Ou não falou nada sobre Pylyp Orlyk http://en.wikipedia.org/wiki/Pylyp_Orlyk o autor de uma das primeiras Constituições democráticas da Europa http://en.wikipedia.org/wiki/Pylyp_Orlyk_Constitution
Porque é que haveria de perder tempo a falar de Stepan Mazepa?
O tema da publicaçaão é a batalha de Poltava, que determinou os destinos da Europa do Leste e marcou em definitivo a sorte de duas potências, a Suécia e a Rússia.d
Um dos pormenores curiosos desta campanha que opôs Pedro o Grande e Carlos XII foi a recusa por parte deste em aceitar a devolução de parte dos territórios conquistados pelos russos, o que levou Pedro a comentar algo do estilo "Carlos pensa que é um Alexandre o Grande, mas em breve descobrirá que eu não sou um Dario".
Na verdade, como se veio a constatar, foi Carlos XII quem acabou por ser Dario, ou melhor, Darios, pois não só perdeu a batalha (e a guerra), como Dario III, como a sua campanha sofreu o mesmo destino da campanha de Dario I contra os citas, que se saldou por um fracasso devido à constante retirada e política de terra queimada do povo nómada.
2 Pippo Filipe
Tens toda a razão, não vale a pena falares de “Stepan Mazepa”, mesmo porquê nem sei quem ele é...
2 Jest is on you
Óptimo! seja Stepan ou Ivan, não perco tempo a falar de figurantes quando temos em palco dois actores de primeira monta: Carlos XII e Pedro I!
Só para que conste. No dia 12.11.1708 Hetman Ivan Mazepa recebeu a anátema da IOR (pela decisão do Pedro I), que não foi levantada pela IOR até os dias de hoje. Constato que Estaline poderá ser beatificado mais depressa do que Mazepa "perdoado" pelos Moscovo e pelos moscovitas...
Mais uma vez, fala-se aqui do figurante... :0)
Adiante.
Durante a campanha, sobretudo na sua fase decisiva (1707 a 1709), os suecos cometerem três erros fundamentais:
Em primeiro lugar, a sua ofensiva foi extremamente vagarosa, o que deu aos defensores russos bastante tempo para se prepararem. Se Carlos tivesse sido mais rápido no seu avanço, provavelmente nem Poltava estaria tão fortificada nem o exército russo estaria no grau de prontidão em que estava aquando da batalha.
Em segundo lugar, a capacidade do exército sueco para conduzir operações prolongadas dentro de território inimigo revelou ser fraca, pelo menos dentro daquele teatro de operações, onde não tinha qualquer apoio de monta a não ser o de uns poucos cossacos.
Em terceiro lugar, Carlos XII, talvez movido por uma excessiva confiança, ou arrogância, ou simples falta de informações, menosprezou os seus adversários, Pedro o Grande e os soldados russos.
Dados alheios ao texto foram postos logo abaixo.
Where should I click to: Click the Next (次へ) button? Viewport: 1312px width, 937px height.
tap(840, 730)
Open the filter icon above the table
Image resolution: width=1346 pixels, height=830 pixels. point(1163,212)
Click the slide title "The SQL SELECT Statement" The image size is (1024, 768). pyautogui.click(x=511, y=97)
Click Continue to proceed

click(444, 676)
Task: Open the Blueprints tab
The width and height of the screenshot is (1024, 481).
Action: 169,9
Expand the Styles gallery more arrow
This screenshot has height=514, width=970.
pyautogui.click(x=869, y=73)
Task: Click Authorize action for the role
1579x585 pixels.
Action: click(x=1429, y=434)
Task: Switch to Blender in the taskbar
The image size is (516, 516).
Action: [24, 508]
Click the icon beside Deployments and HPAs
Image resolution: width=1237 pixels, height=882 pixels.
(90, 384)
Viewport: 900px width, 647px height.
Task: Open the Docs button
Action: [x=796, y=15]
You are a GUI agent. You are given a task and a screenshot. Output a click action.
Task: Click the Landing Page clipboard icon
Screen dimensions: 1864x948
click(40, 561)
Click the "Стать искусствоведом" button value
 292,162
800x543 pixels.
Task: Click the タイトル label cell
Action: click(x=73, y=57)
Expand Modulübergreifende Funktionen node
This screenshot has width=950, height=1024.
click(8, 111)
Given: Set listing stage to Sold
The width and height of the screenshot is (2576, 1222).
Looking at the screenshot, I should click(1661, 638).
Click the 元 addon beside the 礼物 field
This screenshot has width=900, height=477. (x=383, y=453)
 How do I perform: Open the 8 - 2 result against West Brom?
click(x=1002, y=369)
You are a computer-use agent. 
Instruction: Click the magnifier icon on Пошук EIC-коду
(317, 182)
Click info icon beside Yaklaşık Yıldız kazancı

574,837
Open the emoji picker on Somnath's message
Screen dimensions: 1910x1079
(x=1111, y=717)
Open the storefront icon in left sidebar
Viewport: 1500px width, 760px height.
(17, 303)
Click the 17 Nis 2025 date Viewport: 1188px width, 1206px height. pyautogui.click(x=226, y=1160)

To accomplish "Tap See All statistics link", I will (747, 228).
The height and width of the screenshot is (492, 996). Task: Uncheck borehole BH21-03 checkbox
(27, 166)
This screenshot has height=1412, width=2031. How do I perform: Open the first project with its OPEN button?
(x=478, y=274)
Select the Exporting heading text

O facto de ter conseguido duas notáveis vitórias (Narva e Holowczyn) contra o exército russo poderá ter contribuído para essa dose de desprezo, mas em 1707 Carlos deveria, ao menos, ter informações sobre o estado actual do exército russo e a diferença, ao nível do treino e equipamento, que o separava do exército que enfrentara em Narva, em 1700.